Com o prestigio recuperado a torcida tem as manchetes dos jornais para varias iniciativas. Dirigentes, torcedores e jogadores esquecem as desavenças. Ely Mendes promete dois mil balões de gás vermelho para o jogo das faixas, os dirigentes (Adriano Lamosa) oferecem barris de chope em São Januário, enfim uma festa completa para tornar aquela conquista como inesquecível. Para apagar da memória os tenebrosos anos 1960.

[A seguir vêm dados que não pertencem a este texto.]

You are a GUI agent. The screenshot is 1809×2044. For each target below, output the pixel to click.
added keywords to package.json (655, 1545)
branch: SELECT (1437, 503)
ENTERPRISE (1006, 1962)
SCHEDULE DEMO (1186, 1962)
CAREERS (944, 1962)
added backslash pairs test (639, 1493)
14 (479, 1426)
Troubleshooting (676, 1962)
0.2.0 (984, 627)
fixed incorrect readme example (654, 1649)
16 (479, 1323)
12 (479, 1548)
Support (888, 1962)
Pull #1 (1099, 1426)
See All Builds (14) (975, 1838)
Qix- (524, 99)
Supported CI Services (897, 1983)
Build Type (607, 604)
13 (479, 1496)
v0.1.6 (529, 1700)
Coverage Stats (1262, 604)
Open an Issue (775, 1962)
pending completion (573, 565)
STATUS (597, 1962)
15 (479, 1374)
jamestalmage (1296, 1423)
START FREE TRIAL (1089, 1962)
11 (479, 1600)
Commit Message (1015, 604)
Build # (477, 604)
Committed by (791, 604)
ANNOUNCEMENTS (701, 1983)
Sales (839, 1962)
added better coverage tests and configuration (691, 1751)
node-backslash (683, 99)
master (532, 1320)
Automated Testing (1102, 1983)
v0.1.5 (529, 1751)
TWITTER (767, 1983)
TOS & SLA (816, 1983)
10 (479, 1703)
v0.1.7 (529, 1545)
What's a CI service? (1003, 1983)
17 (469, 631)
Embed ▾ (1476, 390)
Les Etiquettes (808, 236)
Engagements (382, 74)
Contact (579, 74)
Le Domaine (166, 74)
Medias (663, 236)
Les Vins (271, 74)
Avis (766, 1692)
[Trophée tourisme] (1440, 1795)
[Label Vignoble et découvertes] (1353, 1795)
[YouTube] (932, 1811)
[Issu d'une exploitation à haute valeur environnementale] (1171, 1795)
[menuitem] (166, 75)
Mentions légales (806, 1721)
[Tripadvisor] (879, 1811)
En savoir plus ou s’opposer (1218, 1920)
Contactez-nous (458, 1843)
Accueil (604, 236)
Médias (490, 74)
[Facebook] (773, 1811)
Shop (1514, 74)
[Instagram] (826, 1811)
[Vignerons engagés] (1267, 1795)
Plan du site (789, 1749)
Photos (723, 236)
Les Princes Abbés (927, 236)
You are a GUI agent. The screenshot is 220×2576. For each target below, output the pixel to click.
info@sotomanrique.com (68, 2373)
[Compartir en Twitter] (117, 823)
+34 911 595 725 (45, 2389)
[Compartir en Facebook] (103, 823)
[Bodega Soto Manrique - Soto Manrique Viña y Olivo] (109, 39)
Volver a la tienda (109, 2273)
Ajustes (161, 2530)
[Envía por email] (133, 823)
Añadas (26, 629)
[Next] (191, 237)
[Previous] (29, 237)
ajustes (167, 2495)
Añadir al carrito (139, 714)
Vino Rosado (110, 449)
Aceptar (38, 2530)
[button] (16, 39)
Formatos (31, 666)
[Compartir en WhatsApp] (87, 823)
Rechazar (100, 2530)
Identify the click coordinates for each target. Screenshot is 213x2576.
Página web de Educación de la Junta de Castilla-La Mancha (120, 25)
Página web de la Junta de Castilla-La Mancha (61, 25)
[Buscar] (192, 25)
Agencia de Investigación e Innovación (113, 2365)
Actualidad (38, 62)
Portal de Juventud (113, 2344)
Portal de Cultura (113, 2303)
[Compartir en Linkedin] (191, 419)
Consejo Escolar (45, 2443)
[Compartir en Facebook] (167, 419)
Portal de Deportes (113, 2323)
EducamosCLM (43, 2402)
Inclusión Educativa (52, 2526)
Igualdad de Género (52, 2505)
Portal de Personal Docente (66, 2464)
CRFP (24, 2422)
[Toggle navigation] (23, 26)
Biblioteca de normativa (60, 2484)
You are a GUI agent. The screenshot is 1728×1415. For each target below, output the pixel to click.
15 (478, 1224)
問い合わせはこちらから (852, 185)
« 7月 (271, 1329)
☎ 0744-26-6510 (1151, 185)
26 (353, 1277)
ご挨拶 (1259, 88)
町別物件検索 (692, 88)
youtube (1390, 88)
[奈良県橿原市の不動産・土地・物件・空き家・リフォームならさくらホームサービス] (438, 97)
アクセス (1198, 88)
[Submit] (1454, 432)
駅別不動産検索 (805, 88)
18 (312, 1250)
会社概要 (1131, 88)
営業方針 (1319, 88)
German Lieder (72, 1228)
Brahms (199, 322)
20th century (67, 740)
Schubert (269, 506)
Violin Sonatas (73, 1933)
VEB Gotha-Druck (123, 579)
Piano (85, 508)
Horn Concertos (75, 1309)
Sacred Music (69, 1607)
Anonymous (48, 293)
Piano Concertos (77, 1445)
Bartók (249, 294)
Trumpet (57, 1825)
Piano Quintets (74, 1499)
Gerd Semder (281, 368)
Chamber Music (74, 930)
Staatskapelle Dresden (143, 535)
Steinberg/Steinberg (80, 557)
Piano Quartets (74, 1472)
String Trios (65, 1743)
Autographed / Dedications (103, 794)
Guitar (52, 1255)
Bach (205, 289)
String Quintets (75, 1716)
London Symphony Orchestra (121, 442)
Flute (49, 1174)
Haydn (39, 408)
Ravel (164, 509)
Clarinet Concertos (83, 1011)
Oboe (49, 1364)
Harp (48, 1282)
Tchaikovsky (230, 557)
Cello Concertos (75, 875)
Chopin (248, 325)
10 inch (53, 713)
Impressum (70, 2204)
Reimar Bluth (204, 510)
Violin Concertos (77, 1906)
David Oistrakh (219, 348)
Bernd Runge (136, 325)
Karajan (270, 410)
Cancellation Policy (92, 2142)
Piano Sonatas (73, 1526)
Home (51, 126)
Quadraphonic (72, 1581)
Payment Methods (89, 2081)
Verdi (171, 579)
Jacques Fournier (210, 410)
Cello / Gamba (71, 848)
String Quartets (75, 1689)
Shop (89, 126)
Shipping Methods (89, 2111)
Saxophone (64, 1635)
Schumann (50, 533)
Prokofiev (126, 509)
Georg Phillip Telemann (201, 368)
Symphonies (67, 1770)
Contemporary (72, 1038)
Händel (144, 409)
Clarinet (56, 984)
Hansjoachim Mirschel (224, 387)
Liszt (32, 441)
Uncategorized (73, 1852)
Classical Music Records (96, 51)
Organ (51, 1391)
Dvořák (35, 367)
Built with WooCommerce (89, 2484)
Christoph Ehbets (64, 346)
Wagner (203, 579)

No dia do último jogo (com o Fluminense) que seria a entrega das faixas, uma outra grande reportagem destaca um outro torcedor-simbolo do Vasco, Cartola. Um humilde senhor que se vestia sempre com roupas de gala para os jogos e tinha nos seus dentes símbolos do Vasco. O próprio torcedor já havia sido homenageado no livro de João Antero de Carvalho em 1968.
Terminava o ano e o clube era eliminado da Taça de Prata, mas a união com o clube e jogadores estava refeita. Mesmo com o fim do tradicional (1 clube = 1 torcida), o ambiente entre os torcedores vascaínos era de confraternização. O azar dos anos 1960 tinha ficado para trás, o pessimismo dos anos anteriores tinha passado. O signo do “milagre econômico” tinha entrado em São Januário, os tempos de protesto tinham ficado para trás. Talvez...
Fonte: Livro “100 anos da Torcida Vascaína”, escrito pelo historiador Jorge Medeiros.